The simple reality is, the more popular programs like Firefox become, the more it will be targeted for attack, and the harder bad guys look, the more they’ll find.

This does not make Firefox bad. This does not make Firefox, worse, or no better than IE. It does mean Firefox is not and never will be perfect, which really should not come as a shock to anyone grounded in reality. I use Firefox 95% of the time these days, and that’s not going to change, simply because I never listened to the delusional.

And if you refuse to believe that, you’re crazy.

You know, there’s are a lot of crazy people out there.

For sure, Firefox fanaticism is but a tiny, fairly harmless drop of water in the loony Internet ocean. Come to think of it, look hard enough and deep enough, and I’m not sure you’ll find anyone completely sane. Not me, not you.

We’re all crazy, the only differences among us is how often and about what.

I don’t mean “menace-to-society, lock-them-up” crazy, just “irrational and incapable of processing any information contrary to their beliefs on one or more subjects” crazy, and if reality doesn’t correspond to their view, well, they change it.

What does this have to do with computing? Well, the Internet has not only expanded exponentially the ability of people to communicate, it has expanded exponentially the ability of crazy people to communicate.

What does this mean? Well, at best, you get insane people calling each other crazy.

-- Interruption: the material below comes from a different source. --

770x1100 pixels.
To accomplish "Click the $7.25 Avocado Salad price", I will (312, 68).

That’s awful enough, but this looks awfully good compared to insane people of like ill-mind getting together, saying how smart and good and wonderful they are, then tossing out anyone who points out that the would-be emperors have no clothes.

It’s like a mental hospital in which the schizophrenics get together in a corner and compete on who has the most and best hallucinations. Or psychotics competing on how many people are out to get them.

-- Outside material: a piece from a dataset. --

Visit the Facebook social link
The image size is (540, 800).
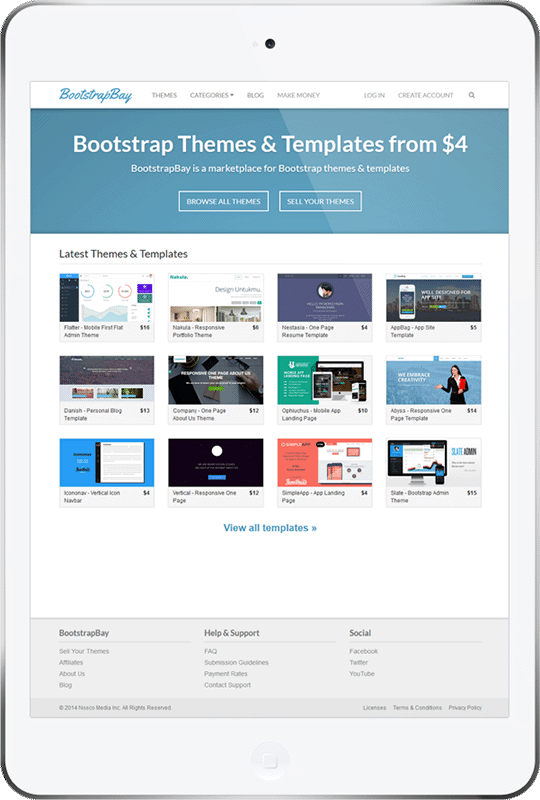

Whatever that is, it’s certainly not good for the mental health of individual, group, or society, and we as a species are crazy enough without the technical enhancements.

The original purpose of free speech was not to make people feel good, but rather to have an open marketplace where ideas could compete. Competition means only the best ideas win.

What we see in these mental ghettoes is the exact opposite, a rigged game where only certain ideas can win, regardless of merit.

A rigged game is no game at all. A rigged reality which keeps out any and all inconvenient notions like being wrong about something is no reality at all.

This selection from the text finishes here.